Pot Is Super Popular Among My Fellow Boomers. So Why Can’t I Get on Board?

One of Philadelphia’s most celebrated novelists tries to rekindle the spark.


baby boomers smoke marijuana

Turns out, plenty of Baby Boomers smoke marijuana. Photo illustration by C.J. Burton.

I’ve been doing the cha-cha with a novel I’m working on where the age-55-and-over main characters regularly smoke marijuana to get high. Really high. So much so that when I’m writing about them, whiffs of that unmistakable aroma akin to a rope on fire with a punch of wood and thyme rise from the page. I get giddy as I write, suddenly craving sweet ginger tea and crunchy carbohydrates as I pull down memories to authenticate the scenes, memories that have long lain dormant in the dusty attic of my brain.

I’m 14 or 15 again, riding up Montgomery Drive on a brilliant summer Sunday in the backseat of my father’s car, slightly nauseous from the smell of his cigar. Having been the victor in the tussle with my sisters for a coveted window seat, I lean my head out of the car as we curve around Montgomery and approach Belmont Plateau. I say I’m hanging out of the window to get relief from the cigar, but I’m really trying to catch a contact high from all that hippie hemp smoke (my mother’s term) informing the air around the plateau, which is already charged with the jolting sounds of electric guitars mixing with mellow vibes of Make love not war.

Or I land on that memory from 1973 when I went to see Pam Grier and her fabulous ’fro in the film Coffy. My date and I had gotten off the D bus, now the 21, at 18th and Chestnut and walked first through Rittenhouse Square to get a couple of hits of what we hoped would be “the killer,” our term for really potent weed. It did not disappoint. We laughed our way to 16th and Chestnut and into the movie theater. We settled in with butter-saturated popcorn and cherry Cokes that were heaven to the weed-altered palate and proceeded to tilt our heads in confusion as Barbra Streisand and Robert Redford commanded scene after scene. At what point would Pam Grier rush in and pull the weapons hidden in her enviable woolly hair and kill the drug dealers who’d messed up her sister? We wouldn’t be seeing it that night, because, high and discombobulated, we’d sauntered, not into the Duke, where Coffy was showing, but instead into The Way We Were, playing at the Regency next door.
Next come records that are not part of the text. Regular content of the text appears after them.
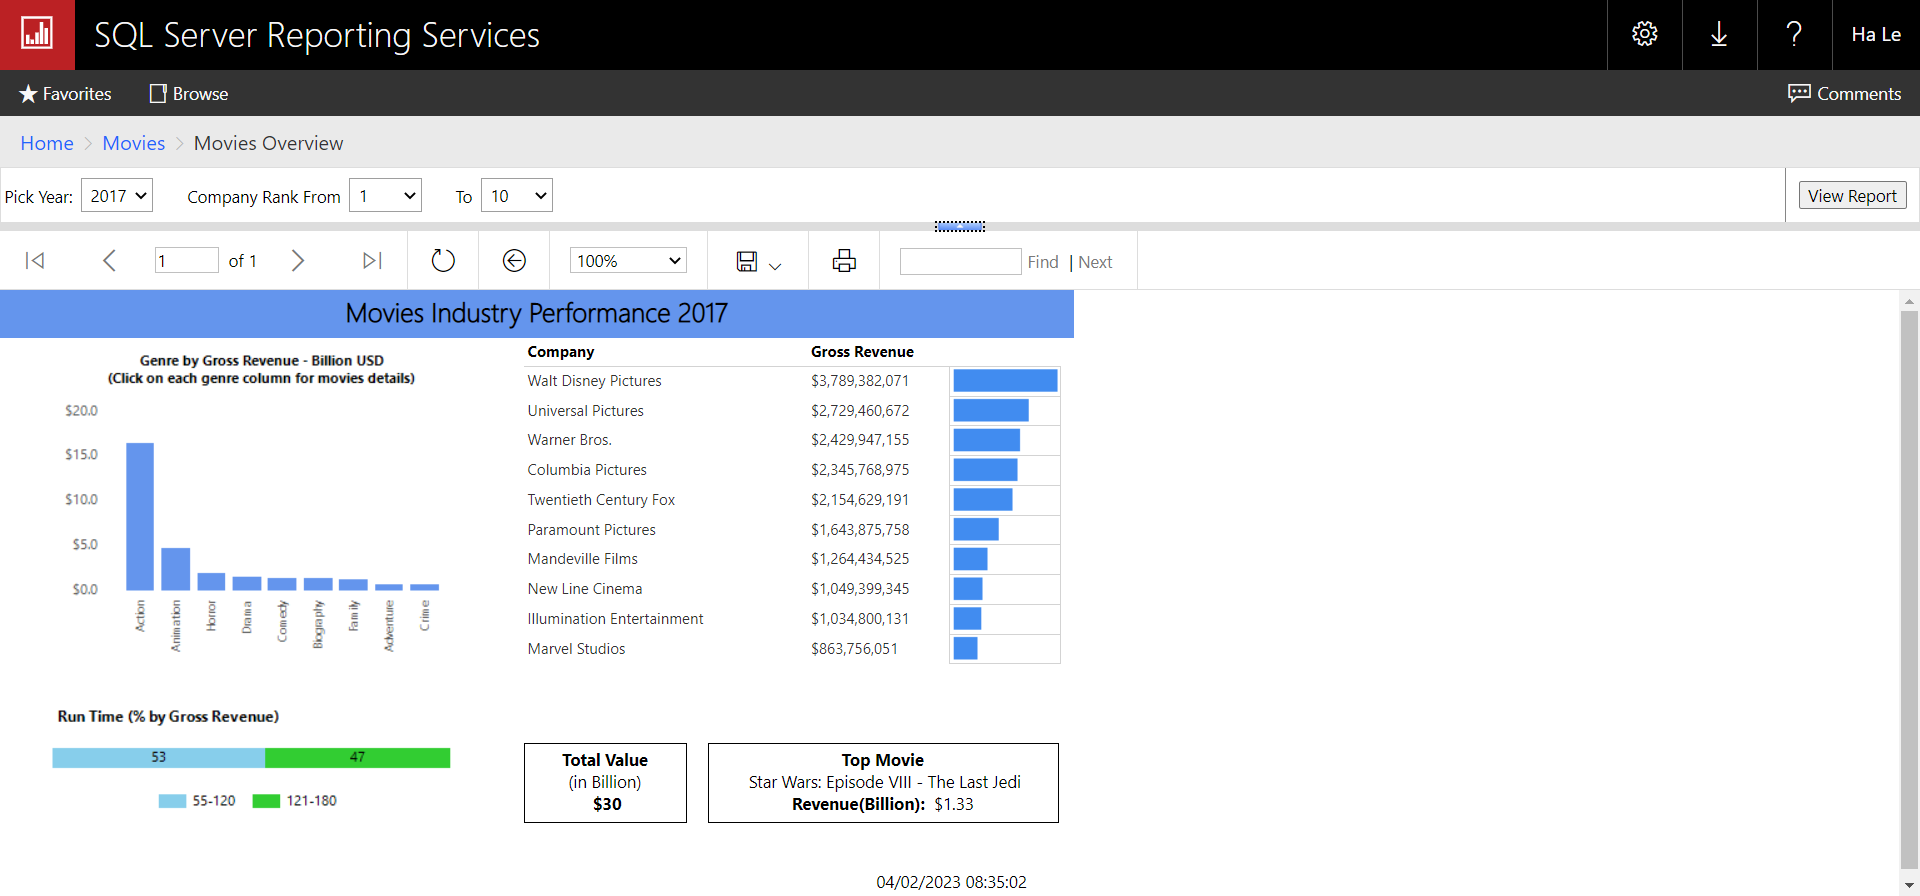Image resolution: width=1920 pixels, height=896 pixels.
Task: Refresh the report
Action: tap(443, 261)
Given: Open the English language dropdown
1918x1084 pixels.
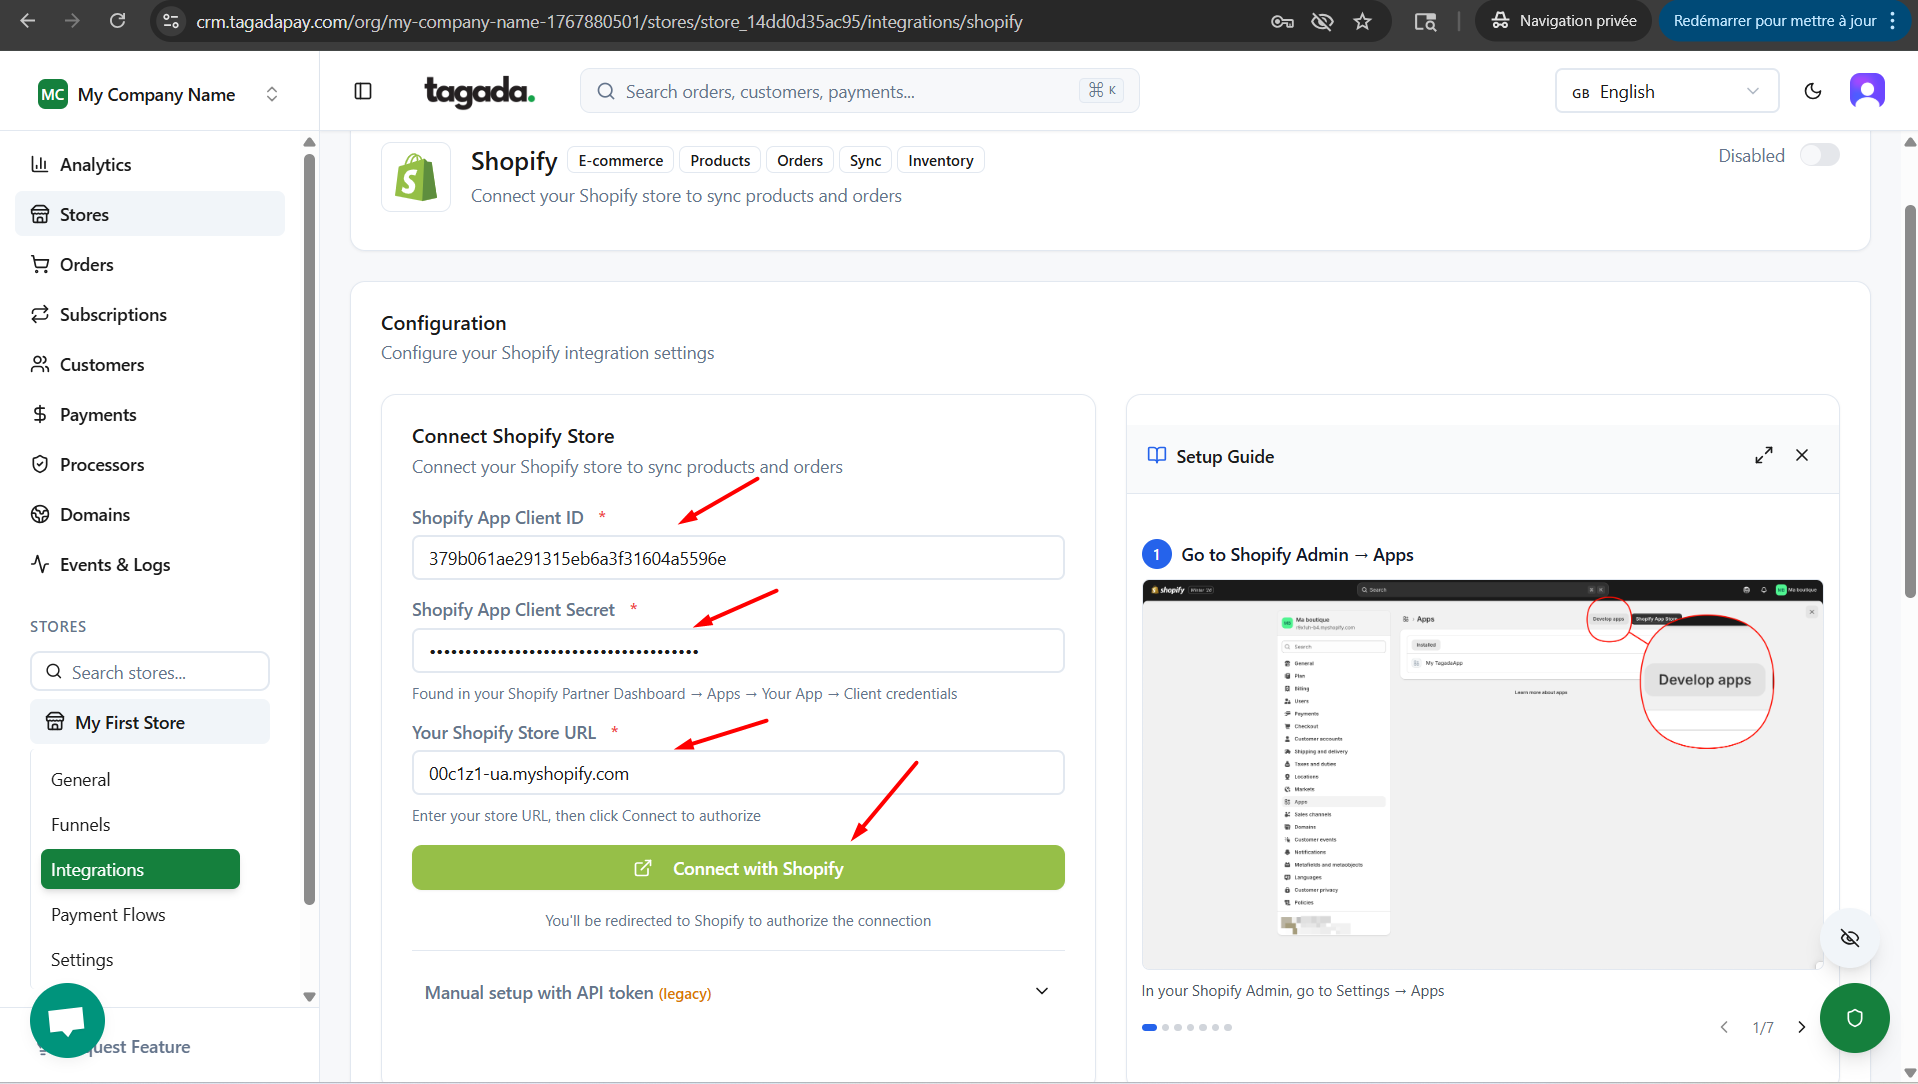Looking at the screenshot, I should point(1666,92).
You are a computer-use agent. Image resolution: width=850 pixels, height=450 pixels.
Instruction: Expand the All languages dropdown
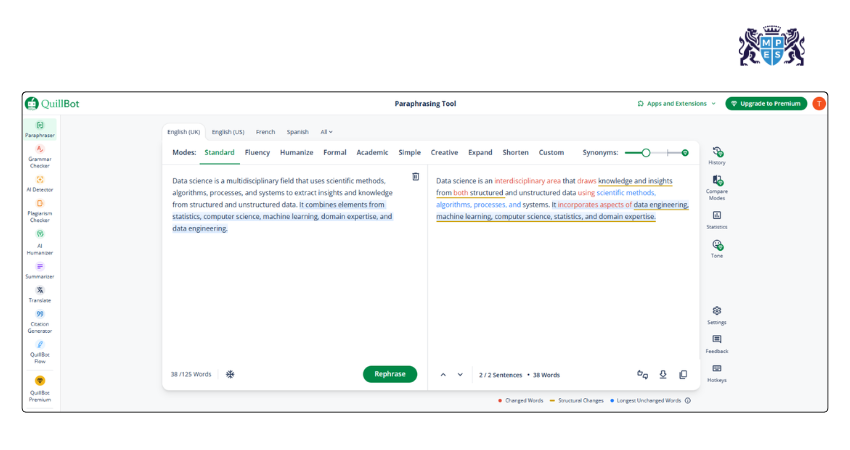(326, 132)
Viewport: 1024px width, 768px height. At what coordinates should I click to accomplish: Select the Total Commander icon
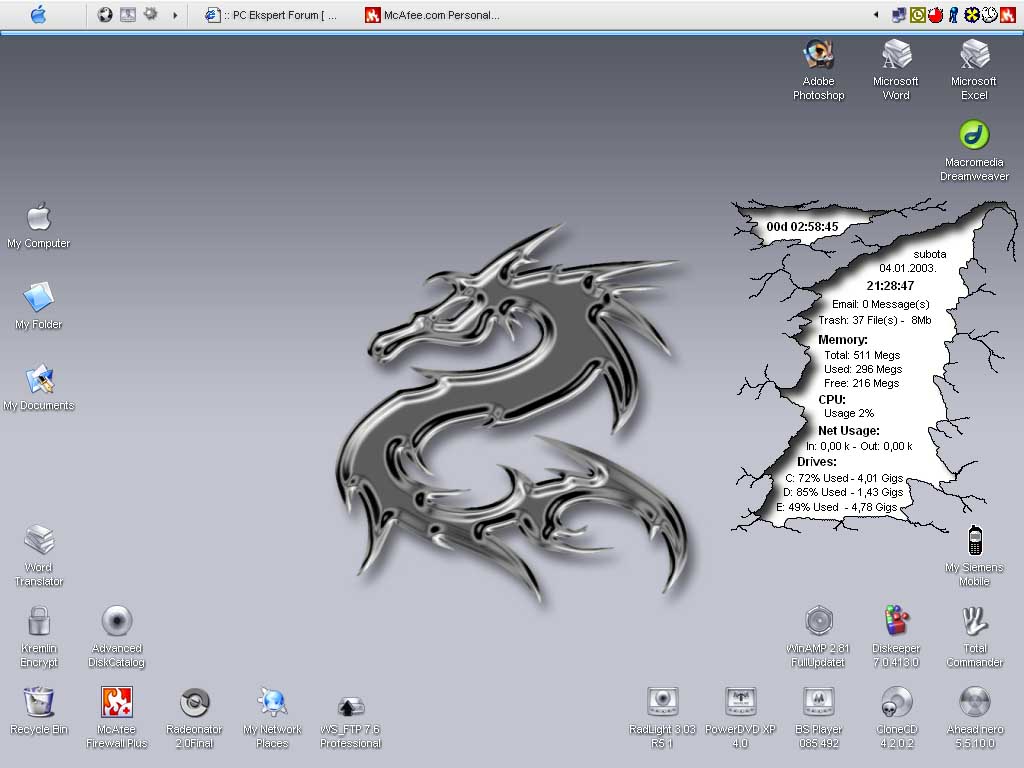(x=974, y=622)
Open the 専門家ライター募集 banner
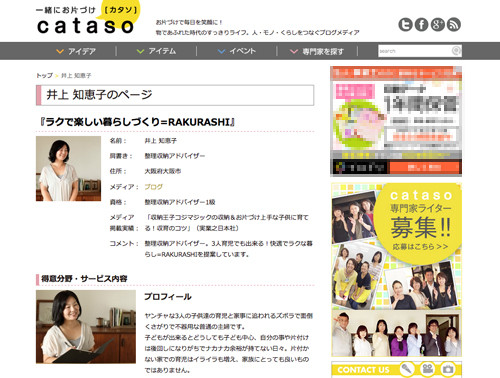 tap(396, 270)
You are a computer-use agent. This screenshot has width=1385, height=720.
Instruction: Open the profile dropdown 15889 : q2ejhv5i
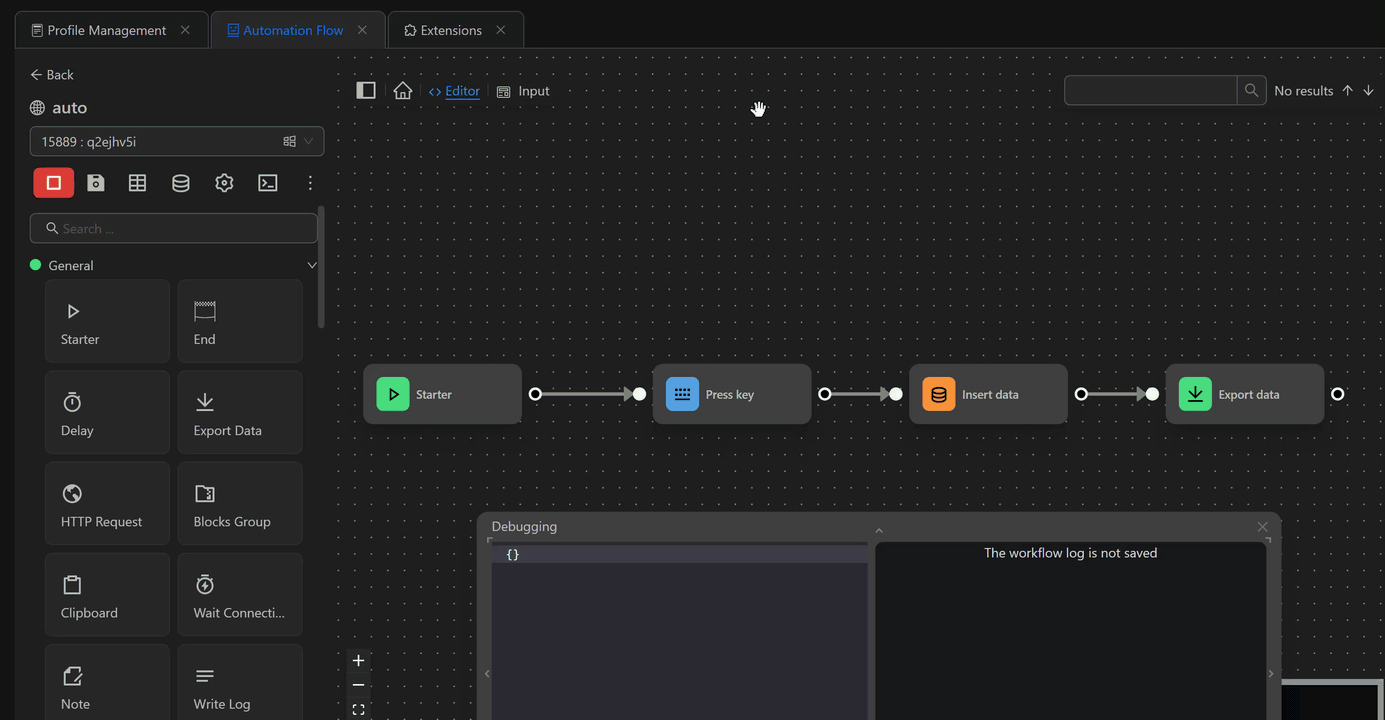tap(177, 142)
That’s actually a timely recollection as I two-step through my novel-in-progress and consider my love affair with weed: how it changed as I did, and how the words to the title song of the movie I watched in reefer-fueled error — would we, could we referencing the chance to do it all again — shimmy in my head to the beat. The lyrics tantalize, as if egging me on to join the legions in my age group who would, could and are smoking, eating, sipping, spraying, rubbing on weed in any of its myriad forms. So many boomers, in fact, are getting high that according to recently released results of the National Survey on Drug Use and Health, marijuana consumption is as common among my generation as it is among teens! I would be in familiar company, then, should I decide to reintroduce a ganja-stuffed bowl to my recreational pursuits. But would I, could I, pull on a pipe, or joint, or bong, and hold it until I cough, and recapture the high-heady, floaty times of my youth?

I began smoking marijuana in earnest in the early ’70s. I was fresh on the University of Pennsylvania campus from my cloistered West Philadelphia neighborhood — where I’d been a glasses-wearing, youth-church-ushering, teacher’s-pet-type good girl — and smoking a joint was a way for me to dip my toe in the counterculture. My then-boyfriend knew people, and on Friday nights he’d bring me cheesesteaks from Jim’s, Boone’s Farm apple wine that his older brother procured at the state store on Market Street above 40th, and a precious plastic baggie filled with a half-ounce of the most beautiful mix of brownish-green buds and twigs and seeds. I say precious because the half-ounce bag cost $20, and if there were several of us putting in, that could amount to more than five entire dollars fished from my very shallow stream of disposable funds.

Mythology had it that weed was legal on campus; it was not, of course, but I’d never heard of anyone getting arrested for smoking in Penn’s high-rise dorm. Still, out of an abundance of caution, we’d stuff a blanket in the slip of space under the door to keep the smoke from selling us out. We’d burn apple-scented incense, insisted upon by my non-weed-smoking friends, and then get down to the business of moistening sheets of Top paper to envelop the stogies we rolled. We’d toke and pass and toke and pass to the rhythm of Bloodstone crooning “Take to the sky on a natural high” (irony noted) until the munchies hit and the cheesesteaks were devoured and the table got cleared for marathon pinochle games interspersed with chatter about world affairs and campus gossip and how generally effed up everything was; or funny, hysterically so; or deep, too deep to dig, maybe, because much of the commentary was followed by Can you dig it?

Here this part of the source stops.